**Data listing:**
--
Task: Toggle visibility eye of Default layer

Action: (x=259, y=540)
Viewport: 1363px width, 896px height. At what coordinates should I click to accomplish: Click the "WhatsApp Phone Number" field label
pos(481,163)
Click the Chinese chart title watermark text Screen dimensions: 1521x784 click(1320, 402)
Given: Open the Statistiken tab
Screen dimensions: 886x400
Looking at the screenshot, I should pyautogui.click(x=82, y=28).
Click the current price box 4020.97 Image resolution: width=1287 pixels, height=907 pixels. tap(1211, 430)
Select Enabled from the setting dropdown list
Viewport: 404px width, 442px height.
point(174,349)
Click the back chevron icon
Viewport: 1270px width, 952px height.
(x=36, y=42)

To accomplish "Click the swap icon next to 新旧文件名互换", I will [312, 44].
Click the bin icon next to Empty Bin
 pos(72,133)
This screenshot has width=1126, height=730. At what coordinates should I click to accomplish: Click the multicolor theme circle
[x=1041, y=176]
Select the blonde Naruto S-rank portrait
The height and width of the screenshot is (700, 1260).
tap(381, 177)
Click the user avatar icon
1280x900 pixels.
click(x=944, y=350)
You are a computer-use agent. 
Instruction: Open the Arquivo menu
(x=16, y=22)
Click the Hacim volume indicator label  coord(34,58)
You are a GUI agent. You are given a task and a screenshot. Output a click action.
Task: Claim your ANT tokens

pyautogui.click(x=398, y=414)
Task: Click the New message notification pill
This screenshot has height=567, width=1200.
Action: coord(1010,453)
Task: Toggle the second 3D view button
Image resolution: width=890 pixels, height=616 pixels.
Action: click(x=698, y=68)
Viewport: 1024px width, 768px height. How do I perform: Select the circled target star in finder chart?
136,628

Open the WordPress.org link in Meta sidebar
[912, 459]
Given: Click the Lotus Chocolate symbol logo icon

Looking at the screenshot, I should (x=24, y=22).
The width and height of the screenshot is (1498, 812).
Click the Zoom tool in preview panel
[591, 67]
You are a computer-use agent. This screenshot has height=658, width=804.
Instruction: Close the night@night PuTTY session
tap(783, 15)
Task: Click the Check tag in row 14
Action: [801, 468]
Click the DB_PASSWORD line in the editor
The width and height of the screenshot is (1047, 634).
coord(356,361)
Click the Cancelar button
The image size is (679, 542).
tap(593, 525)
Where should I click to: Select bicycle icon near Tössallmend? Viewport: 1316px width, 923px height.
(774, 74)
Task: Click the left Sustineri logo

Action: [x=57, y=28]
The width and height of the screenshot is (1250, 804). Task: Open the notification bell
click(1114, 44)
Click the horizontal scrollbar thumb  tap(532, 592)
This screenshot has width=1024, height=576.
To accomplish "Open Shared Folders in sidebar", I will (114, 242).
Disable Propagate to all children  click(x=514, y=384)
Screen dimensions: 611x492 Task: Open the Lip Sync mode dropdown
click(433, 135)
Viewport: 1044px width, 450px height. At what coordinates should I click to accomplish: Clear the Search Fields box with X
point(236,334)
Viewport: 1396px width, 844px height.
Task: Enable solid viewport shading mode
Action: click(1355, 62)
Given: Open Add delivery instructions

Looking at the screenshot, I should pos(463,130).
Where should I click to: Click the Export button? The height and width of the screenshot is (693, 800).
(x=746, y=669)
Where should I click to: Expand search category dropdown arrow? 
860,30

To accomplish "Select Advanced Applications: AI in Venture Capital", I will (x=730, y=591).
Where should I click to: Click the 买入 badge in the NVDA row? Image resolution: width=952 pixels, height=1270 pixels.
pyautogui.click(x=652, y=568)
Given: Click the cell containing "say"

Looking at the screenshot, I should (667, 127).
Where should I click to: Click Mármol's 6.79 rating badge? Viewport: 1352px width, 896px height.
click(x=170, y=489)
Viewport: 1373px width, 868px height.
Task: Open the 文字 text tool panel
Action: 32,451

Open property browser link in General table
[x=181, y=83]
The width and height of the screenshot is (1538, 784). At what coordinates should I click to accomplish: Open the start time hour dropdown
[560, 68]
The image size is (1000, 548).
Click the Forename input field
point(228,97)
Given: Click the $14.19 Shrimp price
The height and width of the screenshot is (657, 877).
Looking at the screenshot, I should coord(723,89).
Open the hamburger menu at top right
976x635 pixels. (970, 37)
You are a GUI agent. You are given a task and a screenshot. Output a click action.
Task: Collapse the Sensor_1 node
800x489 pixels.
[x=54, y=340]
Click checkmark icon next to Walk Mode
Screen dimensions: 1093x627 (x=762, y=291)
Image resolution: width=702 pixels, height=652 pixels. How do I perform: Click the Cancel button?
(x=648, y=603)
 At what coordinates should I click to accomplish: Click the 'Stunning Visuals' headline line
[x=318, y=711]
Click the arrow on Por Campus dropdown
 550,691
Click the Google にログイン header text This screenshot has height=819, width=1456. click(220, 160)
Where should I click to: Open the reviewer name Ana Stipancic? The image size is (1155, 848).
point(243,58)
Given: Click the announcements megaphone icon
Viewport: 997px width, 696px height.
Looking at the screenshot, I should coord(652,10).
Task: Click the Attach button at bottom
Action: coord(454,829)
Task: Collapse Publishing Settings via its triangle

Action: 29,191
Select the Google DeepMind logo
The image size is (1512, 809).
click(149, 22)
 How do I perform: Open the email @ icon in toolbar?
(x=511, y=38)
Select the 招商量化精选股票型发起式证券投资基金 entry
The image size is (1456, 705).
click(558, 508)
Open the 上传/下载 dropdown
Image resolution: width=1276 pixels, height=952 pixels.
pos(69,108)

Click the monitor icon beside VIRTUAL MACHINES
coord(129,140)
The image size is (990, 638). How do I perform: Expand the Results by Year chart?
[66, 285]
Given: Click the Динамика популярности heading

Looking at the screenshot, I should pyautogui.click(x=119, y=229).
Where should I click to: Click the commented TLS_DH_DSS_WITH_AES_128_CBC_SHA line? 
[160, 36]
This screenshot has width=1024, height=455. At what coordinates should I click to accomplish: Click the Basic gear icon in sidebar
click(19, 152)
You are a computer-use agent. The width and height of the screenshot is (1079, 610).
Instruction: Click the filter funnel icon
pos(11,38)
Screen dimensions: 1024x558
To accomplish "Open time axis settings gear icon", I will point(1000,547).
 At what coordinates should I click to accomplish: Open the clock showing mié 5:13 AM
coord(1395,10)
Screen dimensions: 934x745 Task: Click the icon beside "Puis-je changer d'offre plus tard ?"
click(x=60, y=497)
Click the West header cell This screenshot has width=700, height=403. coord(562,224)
--
**AIM OF THE TASK:** Update everything from the start of the entries down to the line containing "click(x=944, y=350)" by replacing "dropdown list" with "drop-down menu", and write out those lines with nothing else changed.

**SOLVED PROBLEM:**
Task: Toggle visibility eye of Default layer

Action: (x=259, y=540)
Viewport: 1363px width, 896px height. At what coordinates should I click to accomplish: Click the "WhatsApp Phone Number" field label
pos(481,163)
Click the Chinese chart title watermark text Screen dimensions: 1521x784 click(1320, 402)
Given: Open the Statistiken tab
Screen dimensions: 886x400
Looking at the screenshot, I should pyautogui.click(x=82, y=28).
Click the current price box 4020.97 Image resolution: width=1287 pixels, height=907 pixels. tap(1211, 430)
Select Enabled from the setting drop-down menu
Viewport: 404px width, 442px height.
point(174,349)
Click the back chevron icon
Viewport: 1270px width, 952px height.
(x=36, y=42)

To accomplish "Click the swap icon next to 新旧文件名互换", I will [312, 44].
Click the bin icon next to Empty Bin
 pos(72,133)
This screenshot has width=1126, height=730. At what coordinates should I click to accomplish: Click the multicolor theme circle
[x=1041, y=176]
Select the blonde Naruto S-rank portrait
The height and width of the screenshot is (700, 1260).
tap(381, 177)
Click the user avatar icon
1280x900 pixels.
click(x=944, y=350)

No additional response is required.